April '09 Bridge European visits

After junior year in high school I went to a conference in a camp called Sky Lake. We had discussions, cookouts, lots of fun, but I had a worry that I didn't think concerned others: the upcoming vote on the European Common Market with uncertain passage. It felt very important to me. One evening I went in the camp store and a radio newscast: the European Common Market had passed. It was years later that I first visited Europe, but since then my family and I have been to many countries of what became the EU.

In early years at the Zamek a TV crew came to film us. It was summer, so my mother-in-law, Rina, was here. As we sat on the Platz, she told how she had packed small suitcases with pajamas and a sausage for their 1948 escape. I was interviewed in the kitchen; I said how I feel at home as climate and terrain are similar to my hometown area in central New York State. My husband talked about what we grow while interviewed on a field. Our son was filmed in one of the woodshops. He said that he had been very fortunate to have visited many countries throughout his childhood and now was pleased to be in the free Czech Republic.

When you visit another country you find, even within Europe, similarities and differences. My husband had business in the Netherlands . I went on a canal boat ride and a bus trip with two little daughters."We'll go visit a castle on the weekend" my husband said. I said, "Don't be silly. Holland doesn't have castles!" But they do - dozens. We went to Muiderslot, and also visited WWII bunkers, and the Comenius' Museum, which my husband's grandmother's friend had founded. On another early trip to Amsterdam a couple daughters bought tiny delft-ware type pieces in the hotel gift shop. They complained to the sales girl that they were using too much of their vacation money for small gifts. "Yes", she said, "Holland is a small and expensive country".

We never spent much time in France, but one two-day visit to Paris seems quintessential to me. We arrived from an overnight flight. The concierge at the King George Hotel looked askance at our bedraggled crew, fumbling around with reservations, until my husband asked him to store our PC very, very carefully. [PC's were a new item in the world back then.] The concierge found the reservations. The computer went to the storeroom; we were taken to a beautiful and extensive suite. There was some chipped paint, pre-renovations, but for us and our four children unending space after a night flying was wonderful. There were three bedrooms, a large sitting room, corridors, and a number of bathrooms. One child did math homework on a Louis the something table.

After all rested, we ordered room service for the three girls -exquisite food, with linens, silver, and flowers. My husband, I, and our young teen-age son went out for dinner and then the show at the Folies de Berges. Of course it was interesting. I remarked that I liked the variety of costumes; our son remarked that he thought it very repetitious, my husband agreed. However, we had at least viewed it once.

The next day we walked to the Champs Elysees, Napoleon's tomb, the Eiffel tower, and lovely gardens. Our fashion-conscious daughter remarked on the clothes of French children playing in the gardens. "They are all wearing Outfits!", she said. [Toiletries she collected from the hotel bathrooms lasted her several years.] The following morning we flew off, having experienced Paris.

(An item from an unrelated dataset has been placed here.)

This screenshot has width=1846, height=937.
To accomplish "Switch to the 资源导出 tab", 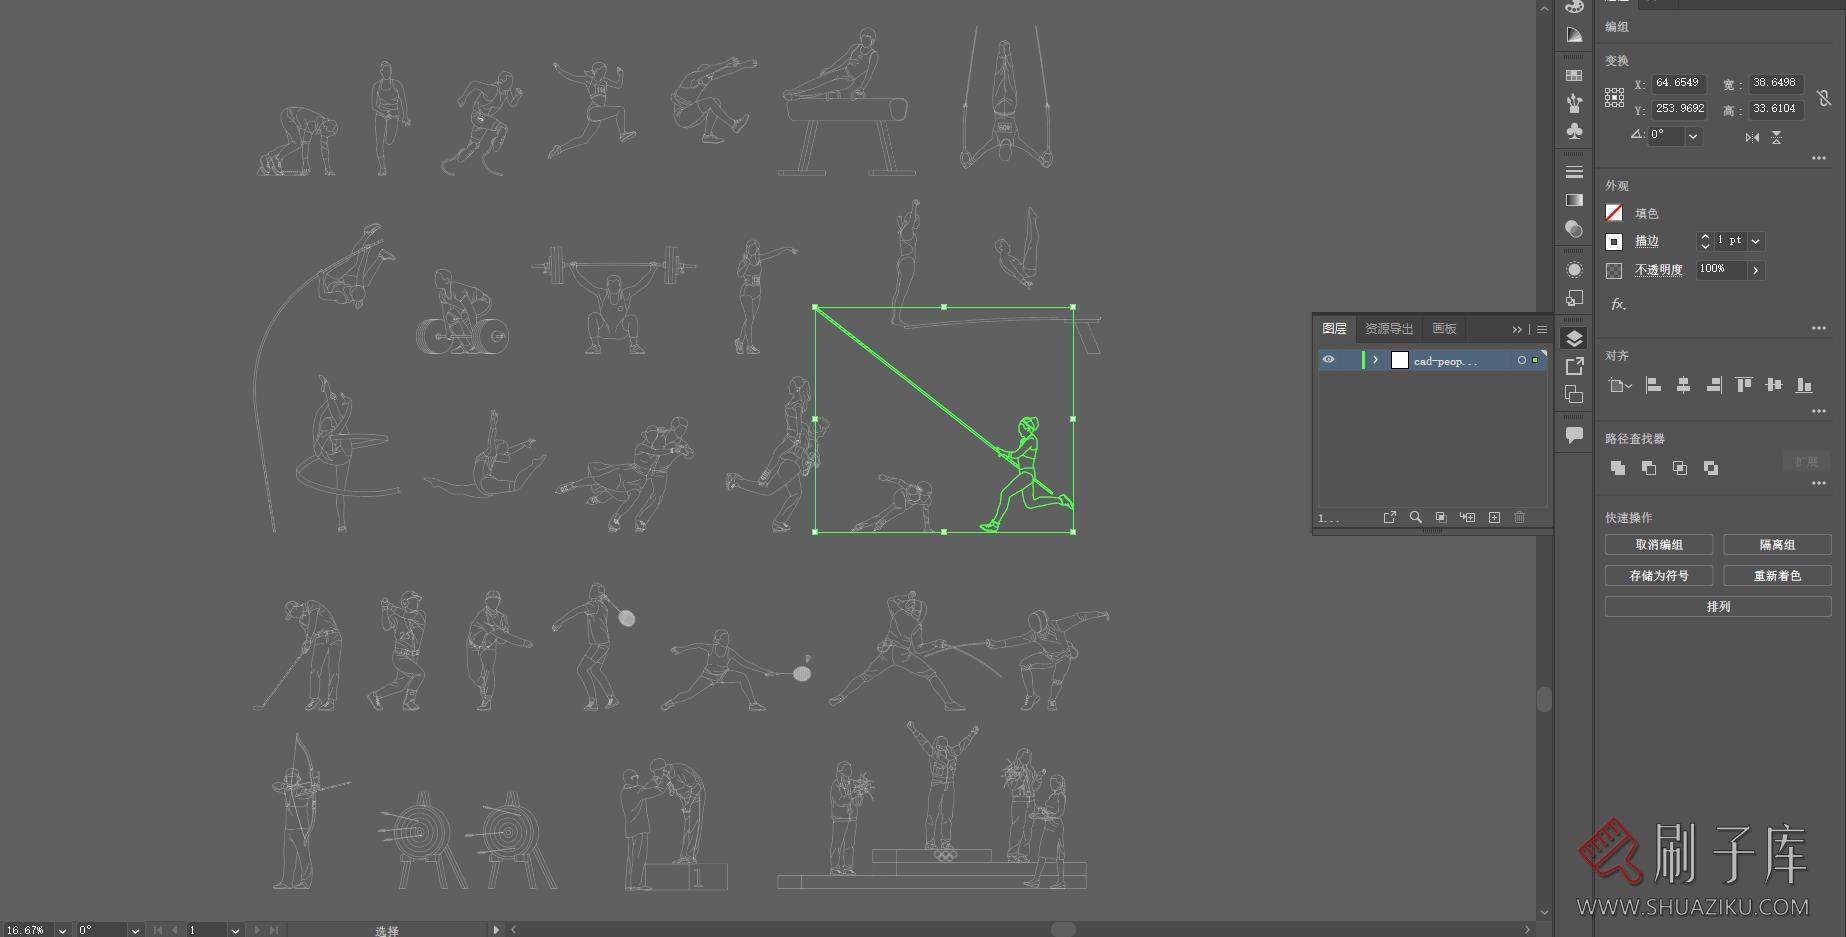I will (x=1388, y=328).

Greece was our destination four or five times. On the island of Kos the children played in marketplace ruins. There had been money to excavate mosaic floors, but not to build a structure, so you scraped the four or so inches of sand off and then recovered them.. One child got a painful bee sting. I went to a pharmacy across the road. This was my first experience of European pharmacists as medical advisors. I said she was not allergic, and he gave me something which took the sting out.

The last time we saw the Parthenon it had scaffolding. I think the repairs were really needed, so it wouldn't collapse. However our youngest did not like this! "Don't they know that people want to see it like it ended up? I'm not coming back until they take the scaffolding away!" She left. My husband said, "I didn't know Ann is a classical purist".

One of our daughters has returned to Greece twice, from Prague, including on her honeymoon. It's not sneaky infecting the children with interest in other places, it's vital to our world and theirs.